#### Jobs:
a) Answer these three questions using the distributed class loading page below, one line each:
(i) From which two kinds of sources can ExecutorClassLoader read classes?
(ii) What characters does the urlEncode method leave unencoded?
(iii) What does findClassLocally return when it does not find the class?
b) According to the distributed class loading page, what is ExecutorClassLoader used for? Answer in one to three sentences.
c) Give the name and type of each constructor parameter of ExecutorClassLoader on the distributed class loading page.

#### Page excerpt:
=-=-=-=-=

CtrlK
BlogDocsLog inGet started
Tessl Logo

tessl/maven-org-apache-spark--spark-repl-2-11

Interactive Scala shell for Apache Spark with distributed computing capabilities

Pending
Overview
Eval results
Files

class-loading.mddocs/

Distributed Class Loading

Custom class loader system for loading REPL-compiled classes on remote Spark executors with support for RPC and Hadoop filesystem access.

Capabilities

ExecutorClassLoader

A ClassLoader that reads classes from a Hadoop FileSystem or Spark RPC endpoint, used to load classes defined by the interpreter when the REPL is used.

/**
 * A ClassLoader for reading REPL-compiled classes from remote sources
 * Supports both Spark RPC and Hadoop FileSystem for class distribution
 * @param conf Spark configuration
 * @param env Spark environment for RPC access
 * @param classUri URI pointing to class file location (spark:// or hdfs://)
 * @param parent Parent class loader
 * @param userClassPathFirst Whether to prioritize user classpath over parent
 */
class ExecutorClassLoader(
  conf: SparkConf,
  env: SparkEnv,
  classUri: String,
  parent: ClassLoader,
  userClassPathFirst: Boolean
) extends ClassLoader(null) with Logging {
  
  /** URI parsing and directory path extraction */
  val uri: URI
  val directory: String
  
  /** Parent class loader wrapper */
  val parentLoader: ParentClassLoader
  
  /**
   * Find and load a class by name
   * Respects userClassPathFirst setting for load order
   * @param name Fully qualified class name
   * @return Loaded Class object
   */
  override def findClass(name: String): Class[_]
  
  /**
   * Find a class locally from the REPL class server
   * @param name Fully qualified class name  
   * @return Some(Class) if found, None otherwise
   */
  def findClassLocally(name: String): Option[Class[_]]
  
  /**
   * Read and transform class bytecode
   * Special handling for REPL wrapper classes
   * @param name Class name
   * @param in Input stream with class bytes
   * @return Transformed class bytecode
   */
  def readAndTransformClass(name: String, in: InputStream): Array[Byte]
  
  /**
   * URL-encode a string, preserving only slashes
   * @param str String to encode
   * @return URL-encoded string
   */
  def urlEncode(str: String): String
  
  /** Get resource by name (delegates to parent) */
  override def getResource(name: String): URL
  
  /** Get all resources by name (delegates to parent) */
  override def getResources(name: String): java.util.Enumeration[URL]
  
  /** Get resource as input stream with REPL class support */
  override def getResourceAsStream(name: String): InputStream
}

Usage Examples:

import org.apache.spark.repl.ExecutorClassLoader
import org.apache.spark.{SparkConf, SparkEnv}

// Create class loader for RPC-based class loading
val conf = new SparkConf()

=-=-=-=-=

#### Material:
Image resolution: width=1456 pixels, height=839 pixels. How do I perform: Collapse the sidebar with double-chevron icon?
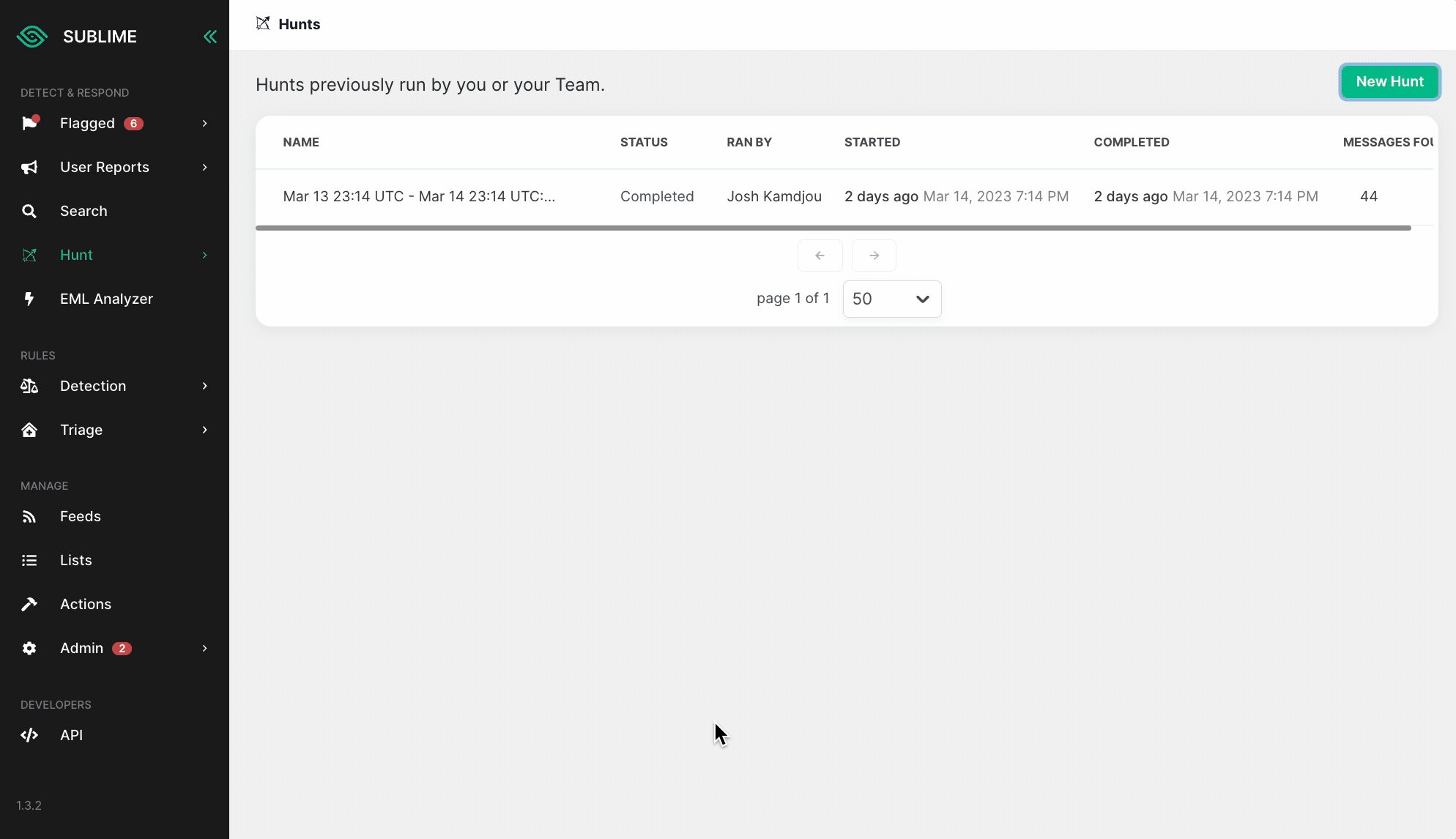[x=210, y=37]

=-=-=-=-=

#### Results in order:
a)
(i) A Hadoop FileSystem or a Spark RPC endpoint.
(ii) Only slashes.
(iii) None.

b) ExecutorClassLoader loads classes defined by the interpreter when the REPL is used. It reads these REPL-compiled classes on remote Spark executors from a Hadoop FileSystem or a Spark RPC endpoint.

c)
- conf: SparkConf
- env: SparkEnv
- classUri: String
- parent: ClassLoader
- userClassPathFirst: Boolean